Post-Hoc Explanations#

Post-Hoc versus Ante-Hoc#

Two approaches for explainability exist.

ante-hoc: explanations are trained and computed while the model is training, the deep model is intrinsically explainable.
post-hoc: explainability is achieved by approaches that analyze the model after training.

Xpdeep provides both types of explanations. While the ante-hoc approach was previously presented in the explain section, the post-hoc approach is detailed below.

Build the model#

The first step consists in designing a model and its parameters to make it suitable for post-hoc explanations. We will follow the previous tutorial on how to create an explainable model, and focus on the design differences between the ante-hoc and post-hoc models.

Similarly to the model creation designed to compute ante-hoc explanations, the post-hoc explanations require your original model to be converted into an explainable model, please follow how to convert your original model to an XpdeepModel.

Info

Your model weights are conserved, therefore you will get the same performances on your original model and on your converted explainable model.

Explainable Model Specifications - PostHoc version#

Model specification for post-hoc explanations need to be slightly revisited, as we don't require the model itself to be trained but only its explanations.

We only need to set is_post_hoc to True to specify the post-hoc context.

from xpdeep.model.model_parameters import ModelDecisionGraphParameters
from xpdeep.model.feature_extraction_output_type import FeatureExtractionOutputType

build_configuration = ModelDecisionGraphParameters(
  graph_depth=3,
  target_homogeneity_weight=0.2,
  discrimination_weight=0.2,
  balancing_weight=0.2,
  target_homogeneity_pruning_threshold=0.9,
  population_pruning_threshold=0.1,
  prune_step=5,
  internal_model_complexity=1,
  feature_extraction_output_type=FeatureExtractionOutputType.VECTOR,
  is_post_hoc=True
)

Train the Explanations#

As the training process remains, in apparence, very close to the original ante-hoc process, the Trainer object still requires some adjustments. Only the max_epochs parameter should be filled. In a post-hoc context, it represents the number of epoch to train the explanations for. You should use the PostHocTrainer interface for convenience, and fill the max_epochs parameter.

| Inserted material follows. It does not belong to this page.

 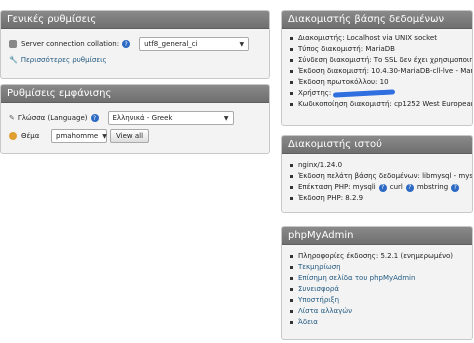 I want to click on language-value: Ελληνικά - Greek, so click(x=142, y=118).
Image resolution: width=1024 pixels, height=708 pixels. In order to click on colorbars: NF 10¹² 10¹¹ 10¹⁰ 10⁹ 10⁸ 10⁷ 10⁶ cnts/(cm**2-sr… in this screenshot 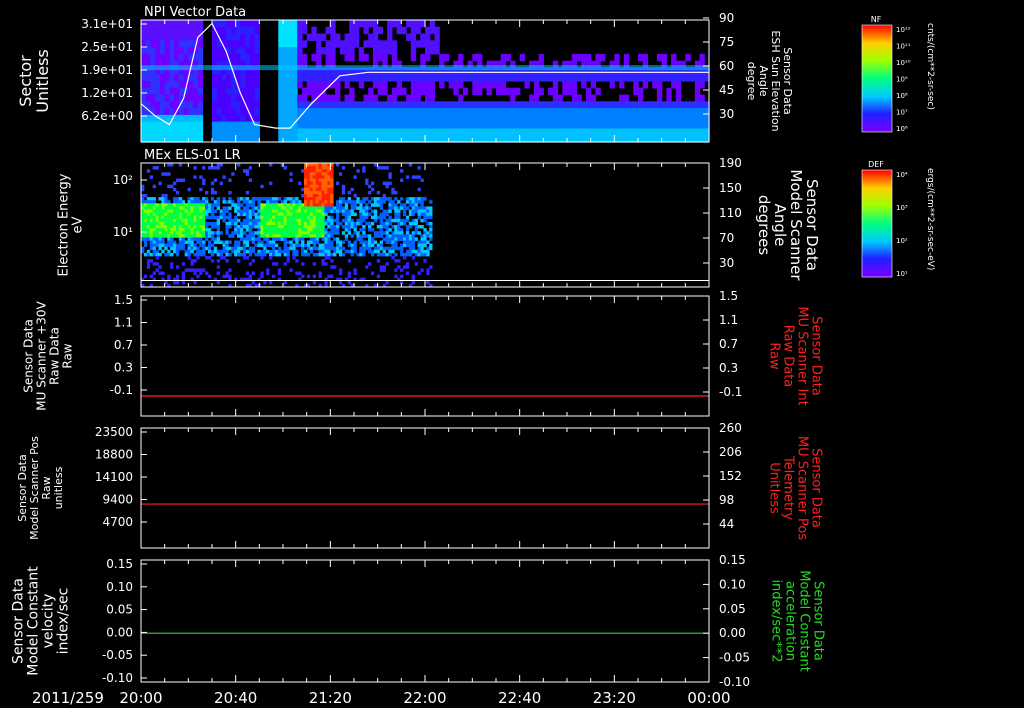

Internally, Xpdeep uses its own internal algorithm to compute and train explanations while conserving the original model parameters and performances intact.

from xpdeep.trainer.trainer import PostHocTrainer

trainer = PostHocTrainer(max_epochs=5)

Get the Post-Hoc Explanations#

Finally, once trained, the explanations can be computed and displayed using the exact same process as for the ante-hoc process.

You can visualize and understand the post-hoc explanations the exact same way as for the ante-hoc explanations.